Monday, May 7, 2007

My eyes are blue and resplendent.

If I had to choose three words to describe my mood right now (and for the past two weeks), those might be the ones. Blue and resplendent.

I turn twenty-one in a couple of hours (or thirteen minutes ago, if you're okay with spreading the moment I came into this world across a whole day - and I'm pretty sure my mother is glad it didn't happen that way). The truth is that I cry a lot. It's not cheap - it's just easy. I cried when I was walking back from the Creamery two weeks ago because of the pure joy of a dandelion poof that I plucked. I blame my estrogen. And now I have a friend in New York who is sending me photographs of dandelions every day ("I was taking pictures of a tangle of tulips today, a dazzle of daffodils, and I saw this one lonely and brazen dandelion. It made me think of you. Here it is."). It's all too much for me.

I'm on my second book for the summer - Everything is Illuminated, which Dean left for me on my desk when he took off back in March. I found a Peruvian dollar bill cached inside that I don't intend to give back to him. (Time to play the "See if you can spot the unintentional pun in that last sentence!" game.) It's kind of a laborious read with its relentless abuse of synonyms and the requisite Ukranian accent that slows down my mental reading. However and of course, I found on the plane today an abstract passage describing the character named Brod with which I relate. No, I anti-relate:

She felt as if she were brimming, always producing and hoarding more love inside her. But there was no release. Table, ivory elephant charm, rainbow, onion, hairdo, mollusk, Shabbos, violence, cuticle, melodrama, ditch, honey, doily ... None of it moved her.


It's a romantic exaggeration to say that everything moves me. But sometimes I don't know how else to think of it. Sometimes I absolutely don't know what to do with the bright, urgent happiness I get from the smallest and the largest of things. Sometimes, though, I'm not "brimming" even when I know I should be. Like today - instead of going to the living room to spin with my two beautiful nieces, I kept repeating the lamest and deadliest of all mantras - "I'm too tired." What? What is that? Here I am, mourning such episodes of childhood loss as Flying Alone for the First Time and Having My Bedroom Converted to an Office, and I refuse the petitions of these uncomplicated pilgrims? I mean it when I say that something changes every time I come home. My parents added a brand new room in the fall, in fact, and today I half jokingly told them that it was the most familiar place in the house. I'm so afraid of being an empty nester, distracting myself with this and that around the house to forget the fact that my children are grown up.

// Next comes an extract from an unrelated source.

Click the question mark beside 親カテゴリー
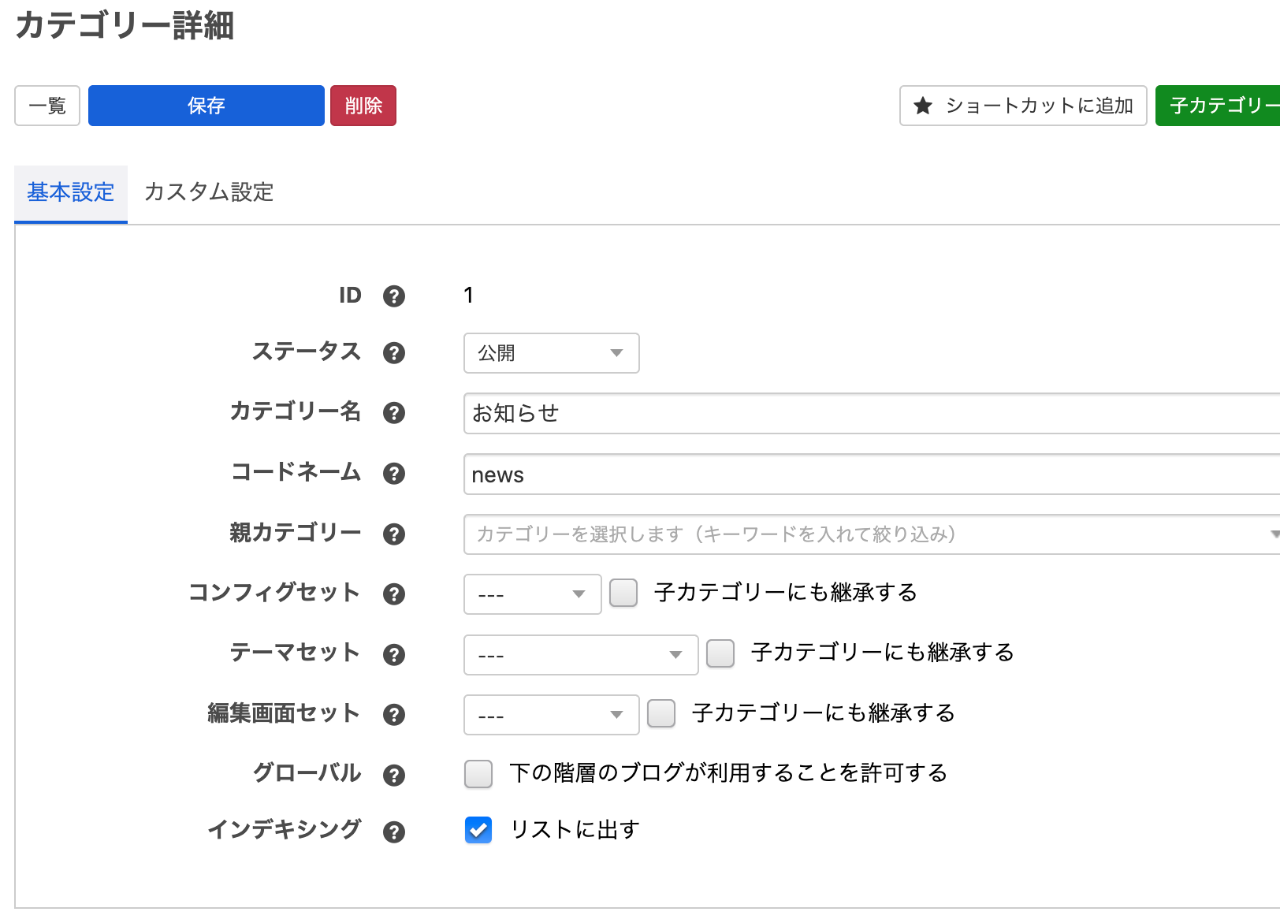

On the other hand, I see my mother, and I see love, and it's okay. This house is just a space. Nothing to get sentimental about. That's something that I never understood about my mother when I was little - I was an extremely sentimental child, evident in the fact that I still cannot throw anything away. And while my mother is as loving and gentle as they come, she's not sentimental. She just loves. She loves the thing she's in, and when it's gone, she lets it go and loves what's coming up. Her youngest child is turning twenty-one and yet she's not entirely offended. She's always been able to see that life is valid even when it's not like a movie.

On the other other hand - during summer 2003, I said that I didn't think my junior year of high school could be topped in general radness. At the end of my senior year, I ate my words most sincerely. This situation is repeating itself. This stretch of life from when I joined the Board (and by that I mean joined a band of merry friends to whom I swear eternal fondness) to now, my twenty-first birthday and thirty days before Elder M comes home, has been both overwhelming and brilliant. Now I've learned, though - things only get better. Good as it is, things always get better.

I am overcome.

[/string of emotional posts]

4 reason(s) to click here:

Anonymous said...

I sort of know how you feel about the cryie thing.

A few weeks ago I watch the sandlot with ... Mr. Breakfast Cereal, and I cried at the end. I think it was because I was sooooo excited for baseball season.

-CJ

Thirdmango said...

I'm happy that you're happy. But if you are brimming a bit too much, purchance you could let some slip into my bowl. :)

Anonymous said...

Happy birthday, fellow traveler. I'll see you in a little under two weeks with comestibles in hand.

(By the way, "comestibles" is a pretty silly word, if I do say so myself.)

-soon to be not Little Pete???

Heather said...

It's like a chicken soup story. Or maybe something out of Reader's Digest. It also makes me feel better that I cry all the time. Like it's good. Aww. I miss you, Krebscout.